Collected data:
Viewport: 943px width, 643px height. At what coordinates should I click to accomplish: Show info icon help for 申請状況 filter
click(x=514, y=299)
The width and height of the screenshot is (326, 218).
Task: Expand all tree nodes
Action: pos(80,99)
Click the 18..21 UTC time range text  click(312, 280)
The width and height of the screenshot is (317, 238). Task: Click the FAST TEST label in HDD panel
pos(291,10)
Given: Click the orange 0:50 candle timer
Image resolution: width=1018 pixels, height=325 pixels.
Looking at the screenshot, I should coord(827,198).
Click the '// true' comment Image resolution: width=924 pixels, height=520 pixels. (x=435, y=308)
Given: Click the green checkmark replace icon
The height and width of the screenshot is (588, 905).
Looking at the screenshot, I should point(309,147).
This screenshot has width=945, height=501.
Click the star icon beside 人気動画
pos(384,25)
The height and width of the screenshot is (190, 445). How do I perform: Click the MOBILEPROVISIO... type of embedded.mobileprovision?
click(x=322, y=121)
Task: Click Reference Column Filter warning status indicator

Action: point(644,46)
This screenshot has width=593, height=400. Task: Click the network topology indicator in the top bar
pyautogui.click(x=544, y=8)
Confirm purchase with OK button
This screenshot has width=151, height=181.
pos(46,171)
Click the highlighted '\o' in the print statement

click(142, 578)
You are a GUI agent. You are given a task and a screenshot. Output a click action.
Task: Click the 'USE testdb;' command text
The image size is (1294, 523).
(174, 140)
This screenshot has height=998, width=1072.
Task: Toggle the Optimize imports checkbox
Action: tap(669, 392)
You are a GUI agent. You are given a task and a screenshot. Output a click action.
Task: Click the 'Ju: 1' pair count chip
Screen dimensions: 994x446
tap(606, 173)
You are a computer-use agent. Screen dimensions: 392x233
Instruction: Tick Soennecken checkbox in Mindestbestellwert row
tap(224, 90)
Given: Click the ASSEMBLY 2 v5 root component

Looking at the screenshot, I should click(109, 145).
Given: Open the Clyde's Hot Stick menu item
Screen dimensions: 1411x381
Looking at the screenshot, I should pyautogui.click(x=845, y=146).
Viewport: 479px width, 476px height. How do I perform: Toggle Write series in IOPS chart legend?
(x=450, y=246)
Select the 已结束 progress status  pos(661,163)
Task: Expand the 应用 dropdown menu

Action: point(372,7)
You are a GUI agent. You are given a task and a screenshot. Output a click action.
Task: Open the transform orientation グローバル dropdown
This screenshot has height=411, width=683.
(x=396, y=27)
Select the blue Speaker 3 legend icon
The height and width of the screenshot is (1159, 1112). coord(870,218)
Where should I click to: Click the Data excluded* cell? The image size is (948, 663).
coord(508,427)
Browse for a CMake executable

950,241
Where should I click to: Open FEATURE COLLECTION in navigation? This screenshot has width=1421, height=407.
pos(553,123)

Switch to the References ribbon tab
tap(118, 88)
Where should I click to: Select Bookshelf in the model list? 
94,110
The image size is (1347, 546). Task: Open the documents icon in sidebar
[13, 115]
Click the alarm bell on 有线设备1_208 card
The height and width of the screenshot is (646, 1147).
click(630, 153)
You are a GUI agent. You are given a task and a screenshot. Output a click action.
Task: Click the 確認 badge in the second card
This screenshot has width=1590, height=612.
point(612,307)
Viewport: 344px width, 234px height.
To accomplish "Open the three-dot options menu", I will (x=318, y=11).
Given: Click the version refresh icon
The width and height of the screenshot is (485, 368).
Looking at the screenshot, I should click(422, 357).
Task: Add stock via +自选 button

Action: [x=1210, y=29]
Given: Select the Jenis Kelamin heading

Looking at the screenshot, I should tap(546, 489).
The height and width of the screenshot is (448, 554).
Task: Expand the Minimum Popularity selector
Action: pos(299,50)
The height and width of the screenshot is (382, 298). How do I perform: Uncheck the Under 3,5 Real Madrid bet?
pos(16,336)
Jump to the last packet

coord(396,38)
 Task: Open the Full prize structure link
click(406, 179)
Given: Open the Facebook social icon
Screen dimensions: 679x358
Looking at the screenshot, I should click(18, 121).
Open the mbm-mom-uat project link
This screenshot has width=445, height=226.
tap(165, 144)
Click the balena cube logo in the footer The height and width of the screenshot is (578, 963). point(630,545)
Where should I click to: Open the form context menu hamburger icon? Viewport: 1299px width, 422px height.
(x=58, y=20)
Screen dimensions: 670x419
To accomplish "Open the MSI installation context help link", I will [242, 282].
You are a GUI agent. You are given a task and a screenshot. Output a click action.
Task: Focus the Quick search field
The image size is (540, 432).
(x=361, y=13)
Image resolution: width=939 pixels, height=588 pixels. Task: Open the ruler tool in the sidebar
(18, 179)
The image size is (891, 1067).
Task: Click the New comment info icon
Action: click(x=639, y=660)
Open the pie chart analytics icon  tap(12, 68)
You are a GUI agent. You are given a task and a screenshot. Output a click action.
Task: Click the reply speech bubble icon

What the exercise asks
Without altering anything, print all of the data again.

Exercise result
Viewport: 943px width, 643px height. At what coordinates should I click to accomplish: Show info icon help for 申請状況 filter
click(x=514, y=299)
The width and height of the screenshot is (326, 218).
Task: Expand all tree nodes
Action: pos(80,99)
Click the 18..21 UTC time range text  click(312, 280)
The width and height of the screenshot is (317, 238). Task: Click the FAST TEST label in HDD panel
pos(291,10)
Given: Click the orange 0:50 candle timer
Image resolution: width=1018 pixels, height=325 pixels.
Looking at the screenshot, I should coord(827,198).
Click the '// true' comment Image resolution: width=924 pixels, height=520 pixels. (x=435, y=308)
Given: Click the green checkmark replace icon
The height and width of the screenshot is (588, 905).
Looking at the screenshot, I should point(309,147).
This screenshot has width=945, height=501.
Click the star icon beside 人気動画
pos(384,25)
The height and width of the screenshot is (190, 445). How do I perform: Click the MOBILEPROVISIO... type of embedded.mobileprovision?
click(x=322, y=121)
Task: Click Reference Column Filter warning status indicator

Action: point(644,46)
This screenshot has width=593, height=400. Task: Click the network topology indicator in the top bar
pyautogui.click(x=544, y=8)
Confirm purchase with OK button
This screenshot has width=151, height=181.
pos(46,171)
Click the highlighted '\o' in the print statement

click(142, 578)
You are a GUI agent. You are given a task and a screenshot. Output a click action.
Task: Click the 'USE testdb;' command text
The image size is (1294, 523).
(174, 140)
This screenshot has height=998, width=1072.
Task: Toggle the Optimize imports checkbox
Action: tap(669, 392)
You are a GUI agent. You are given a task and a screenshot. Output a click action.
Task: Click the 'Ju: 1' pair count chip
Screen dimensions: 994x446
tap(606, 173)
You are a computer-use agent. Screen dimensions: 392x233
Instruction: Tick Soennecken checkbox in Mindestbestellwert row
tap(224, 90)
Given: Click the ASSEMBLY 2 v5 root component

Looking at the screenshot, I should click(109, 145).
Given: Open the Clyde's Hot Stick menu item
Screen dimensions: 1411x381
Looking at the screenshot, I should pyautogui.click(x=845, y=146).
Viewport: 479px width, 476px height. How do I perform: Toggle Write series in IOPS chart legend?
(x=450, y=246)
Select the 已结束 progress status  pos(661,163)
Task: Expand the 应用 dropdown menu

Action: point(372,7)
You are a GUI agent. You are given a task and a screenshot. Output a click action.
Task: Open the transform orientation グローバル dropdown
This screenshot has height=411, width=683.
(x=396, y=27)
Select the blue Speaker 3 legend icon
The height and width of the screenshot is (1159, 1112). coord(870,218)
Where should I click to: Click the Data excluded* cell? The image size is (948, 663).
coord(508,427)
Browse for a CMake executable

950,241
Where should I click to: Open FEATURE COLLECTION in navigation? This screenshot has width=1421, height=407.
pos(553,123)

Switch to the References ribbon tab
tap(118, 88)
Where should I click to: Select Bookshelf in the model list? 
94,110
The image size is (1347, 546). Task: Open the documents icon in sidebar
[13, 115]
Click the alarm bell on 有线设备1_208 card
The height and width of the screenshot is (646, 1147).
click(630, 153)
You are a GUI agent. You are given a task and a screenshot. Output a click action.
Task: Click the 確認 badge in the second card
This screenshot has width=1590, height=612.
point(612,307)
Viewport: 344px width, 234px height.
To accomplish "Open the three-dot options menu", I will (x=318, y=11).
Given: Click the version refresh icon
The width and height of the screenshot is (485, 368).
Looking at the screenshot, I should click(422, 357).
Task: Add stock via +自选 button

Action: [x=1210, y=29]
Given: Select the Jenis Kelamin heading

Looking at the screenshot, I should tap(546, 489).
The height and width of the screenshot is (448, 554).
Task: Expand the Minimum Popularity selector
Action: pos(299,50)
The height and width of the screenshot is (382, 298). How do I perform: Uncheck the Under 3,5 Real Madrid bet?
pos(16,336)
Jump to the last packet

coord(396,38)
 Task: Open the Full prize structure link
click(406, 179)
Given: Open the Facebook social icon
Screen dimensions: 679x358
Looking at the screenshot, I should click(18, 121).
Open the mbm-mom-uat project link
This screenshot has width=445, height=226.
tap(165, 144)
Click the balena cube logo in the footer The height and width of the screenshot is (578, 963). point(630,545)
Where should I click to: Open the form context menu hamburger icon? Viewport: 1299px width, 422px height.
(x=58, y=20)
Screen dimensions: 670x419
To accomplish "Open the MSI installation context help link", I will [242, 282].
You are a GUI agent. You are given a task and a screenshot. Output a click action.
Task: Focus the Quick search field
The image size is (540, 432).
(x=361, y=13)
Image resolution: width=939 pixels, height=588 pixels. Task: Open the ruler tool in the sidebar
(18, 179)
The image size is (891, 1067).
Task: Click the New comment info icon
Action: click(x=639, y=660)
Open the pie chart analytics icon  tap(12, 68)
You are a GUI agent. You are given a task and a screenshot. Output a click action.
Task: Click the reply speech bubble icon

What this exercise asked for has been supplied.